Stored records

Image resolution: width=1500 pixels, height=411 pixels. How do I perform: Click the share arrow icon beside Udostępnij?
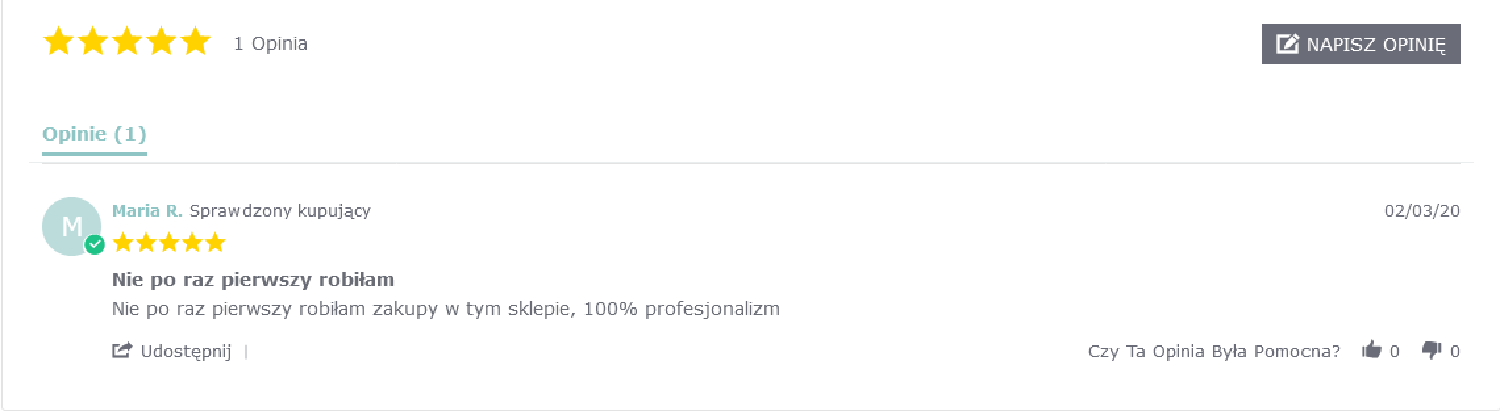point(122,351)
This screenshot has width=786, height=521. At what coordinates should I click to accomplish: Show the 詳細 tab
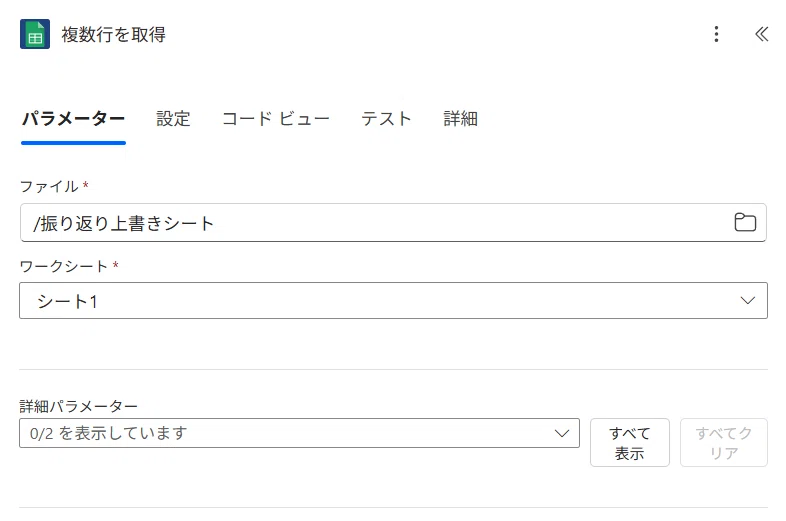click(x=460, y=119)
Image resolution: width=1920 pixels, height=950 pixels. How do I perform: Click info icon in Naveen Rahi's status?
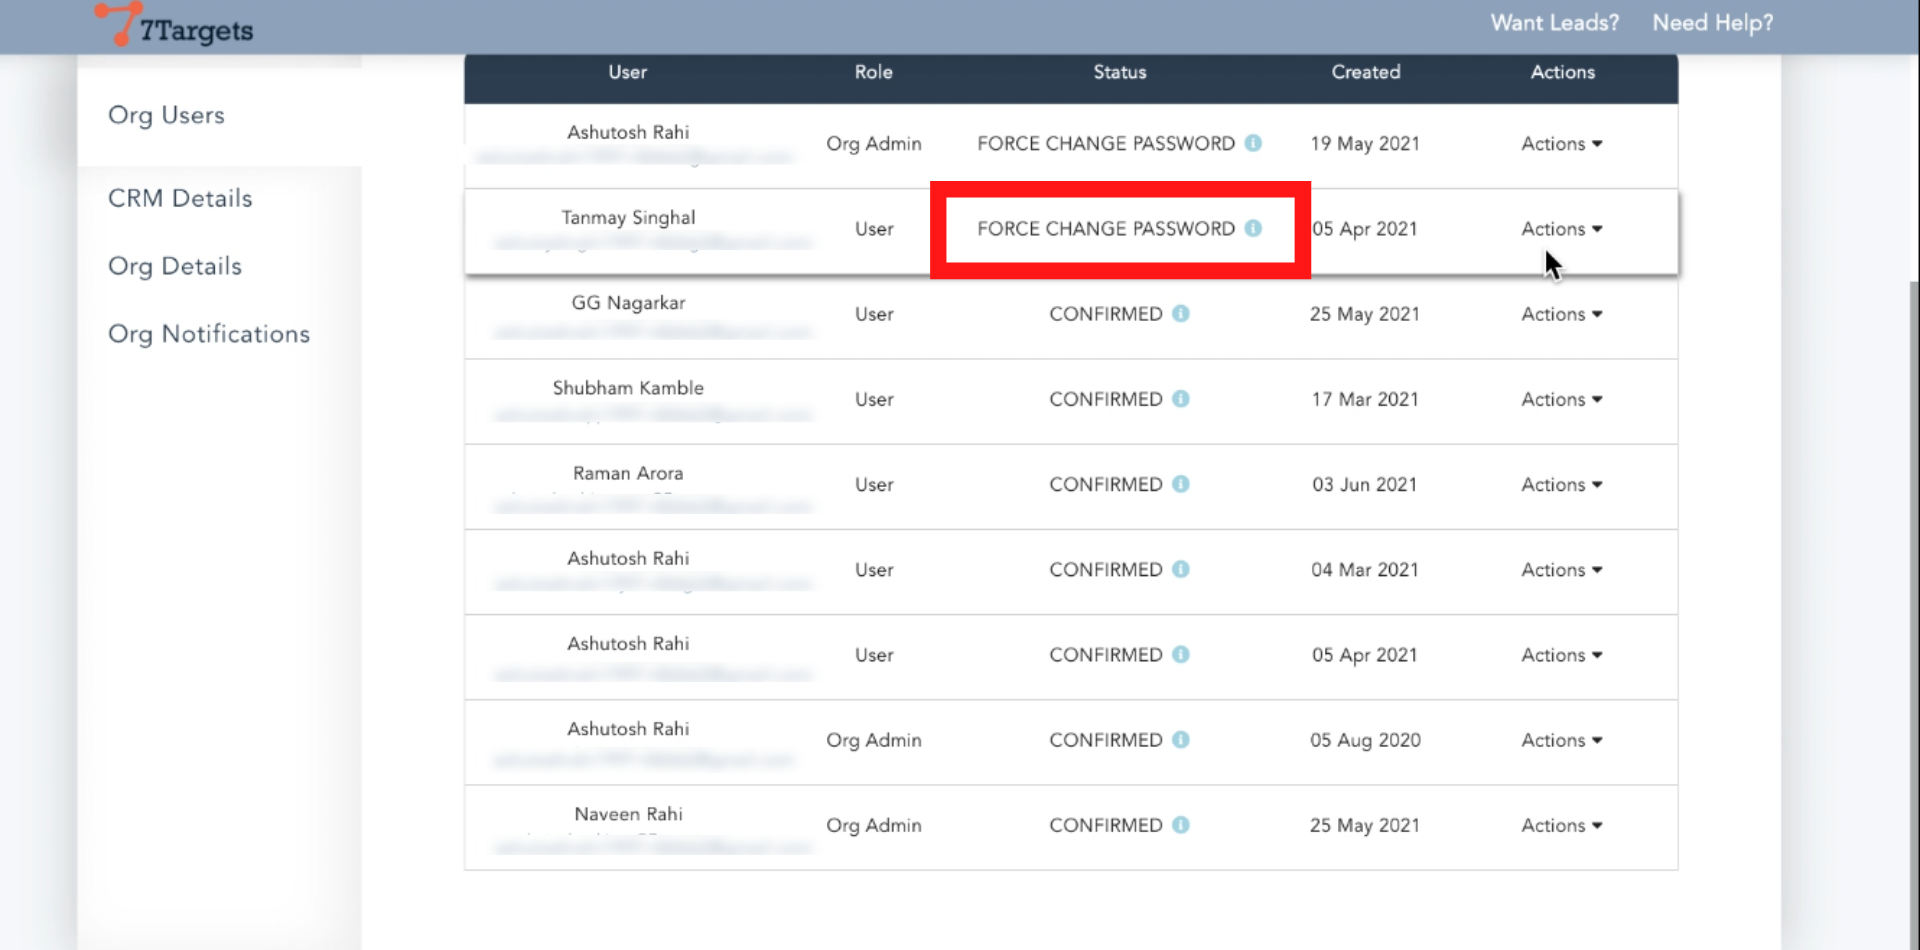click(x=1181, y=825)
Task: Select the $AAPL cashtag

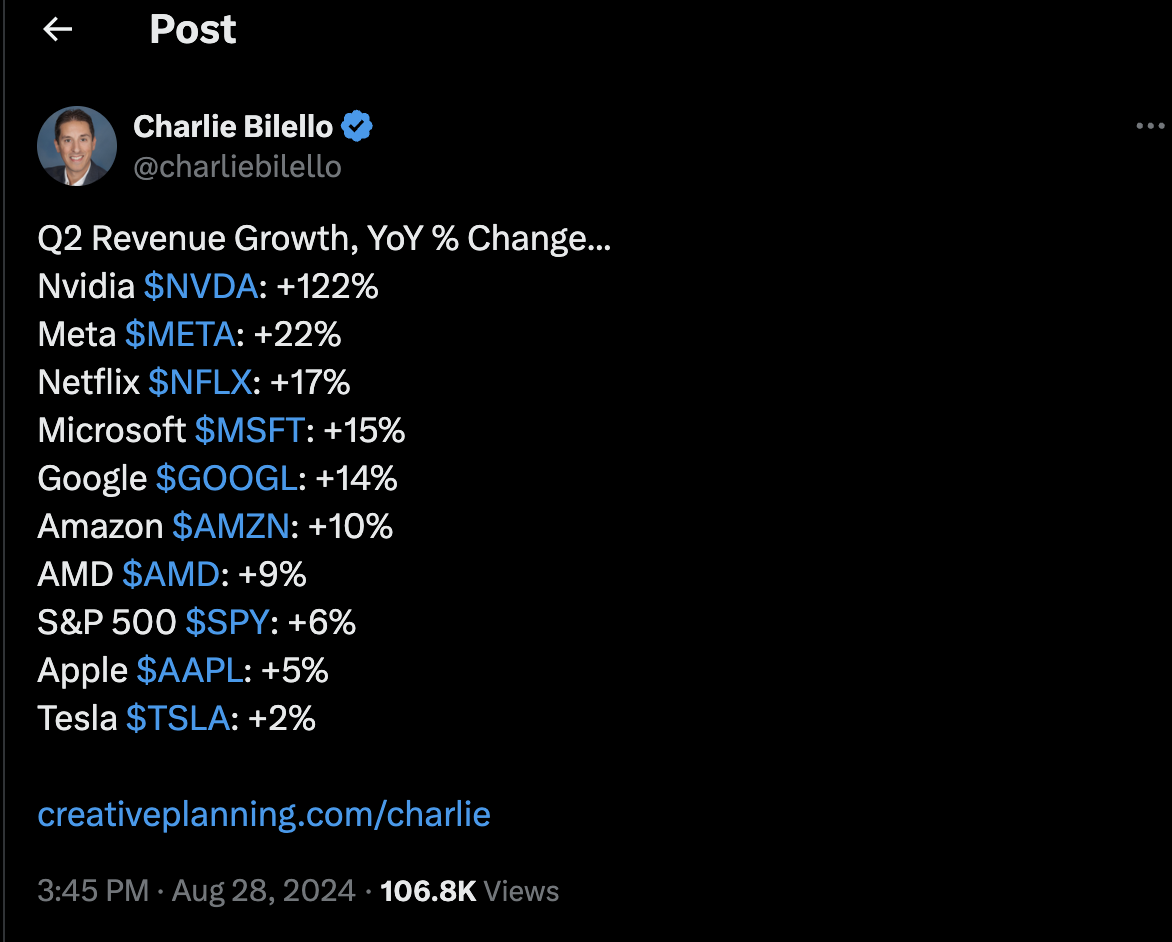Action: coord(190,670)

** WHAT THE EXERCISE ASKS **
Copy exactly, leaving out pictures, the lines from the line containing "This screenshot has" through the last line of the records.

** FINAL ANSWER **
This screenshot has width=786, height=521. At what coordinates should I click to accomplish: Show the 詳細 tab
click(x=460, y=119)
Image resolution: width=1920 pixels, height=950 pixels. How do I perform: Click info icon in Naveen Rahi's status?
click(x=1181, y=825)
Task: Select the $AAPL cashtag

Action: coord(190,670)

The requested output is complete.